Até mesmo no Brasil, a história nos ensina que a mobilização popular foi a única resposta capaz de conter os avanços da extrema direita. O episódio da Revoada das Galinhas Verdes (1934), quando os integralistas foram humilhados e derrotados, é um exemplo claro de que a organização e a ação de massas são a chave para enfrentar e vencer a direita radical. Os integralistas foram combatidos com força e, após a derrota, nunca mais voltaram a ter expressão política no País.
Finalmente, no ABC paulista, a Ditadura Militar (1964-1985) foi derrotada não por campanhas eleitorais, mas sim pela força das greves operárias iniciadas em 1978 e que desafiaram abertamente o regime militar, levaram a um processo de radicalização política que só foi encerrado em 1994. Esse exemplo é esquecido pelos reformistas, que preferem esconder o papel das mobilizações revolucionárias e tentam nos convencer de que o caminho é o das urnas.
Com isso, prestam um serviço ao próprio fascismo, desarmando a classe trabalhadora.

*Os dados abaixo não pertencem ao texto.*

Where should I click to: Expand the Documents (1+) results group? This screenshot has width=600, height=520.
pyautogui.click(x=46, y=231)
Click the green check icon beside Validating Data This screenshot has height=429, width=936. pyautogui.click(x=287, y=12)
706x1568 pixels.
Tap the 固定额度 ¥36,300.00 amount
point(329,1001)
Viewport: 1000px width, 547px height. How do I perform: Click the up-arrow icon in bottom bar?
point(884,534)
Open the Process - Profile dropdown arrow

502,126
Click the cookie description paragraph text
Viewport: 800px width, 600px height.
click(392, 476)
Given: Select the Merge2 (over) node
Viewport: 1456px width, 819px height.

O texto de Dutra e Robaina fala em “construir um muro” contra a extrema direita, mas qual é o real material desse muro? A lógica reformista que defende alianças com setores do “centrão”, que tenta vencer a extrema direita apenas no terreno eleitoral, sem colocar as massas em movimento, é um muro de areia que não resiste ao vento. No fundo, esse tipo de estratégia reformista acaba, na verdade, fortalecendo a extrema direita, pois enquanto a esquerda institucional está ocupada em selar acordos com o centrão e em disputar cargos, a extrema direita avança nas ruas, ocupando espaços na sociedade civil e preparando suas bases para ações mais agressivas.
A tentativa de lidar com a extrema direita dentro dos limites do sistema eleitoral burguês é um convite à derrota. A extrema direita cresce com uma base social que não se engaja pelo voto, mas sim por meio de uma política mobilizadora, criando uma força que se impõe pela violência, pela intimidação e pela presença nas ruas.
Isso ficou claro no Brasil, quando o bolsonarismo cresceu enquanto as direções da esquerda se limitavam a tratá-los como um fenômeno meramente eleitoral. O resultado foi um crescimento expressivo da extrema direita, que ganhou força nos espaços de poder.
O foco em campanhas eleitorais, como apresentado no texto, revela um claro desvio do que deveria ser a prioridade de qualquer agrupamento que se coloque contra a extrema direita: a organização popular e a ação direta. A ideia de que a eleição de parlamentares “tribunos do povo” possa se tornar a linha principal de combate ao fascismo é uma ilusão que serve ao carreirismo dos tais “tribunos”.
Se o MES/PSOL realmente está interessado em lutar contra o bolsonarismo, a primeira preocupação do partido deveria ser quantos trabalhadores pode mobilizar para o enfrentamento que se propõe. As eleições podem ser um momento para impulsionar essa luta, mas precisa ser travada com essa perspectiva, ao contrário do que estabelece o texto, quando diz:
“Nossa prioridade é reeleger nossos vereadores (além dos citados, Jurandir Silva, Juliana Ativoz, Leandro Sartori, Débora Firmo, Roberta Stoppa, apoiando nosso aliado Gabriel Biologia em Fortaleza) e disputar onde temos condições de colocar novos tribunos no parlamento ou retomar como o caso de Raul Marcelo, ex-deputado que se apresenta por Sorocaba.
Os próximos dias serão decisivos para a construção de uma esquerda combativa, militante e anticapitalista com representação parlamentar, com vistas à disputa do movimento de massas e do debate de estratégias com o ativismo.”
A prioridade, como diz expressamente o artigo, é “reeleger vereadores” e construir uma “representação parlamentar”. Como isso servirá à luta dos trabalhadores, camponeses e estudantes é um mistério que o artigo não diz, o que em si já é uma resposta.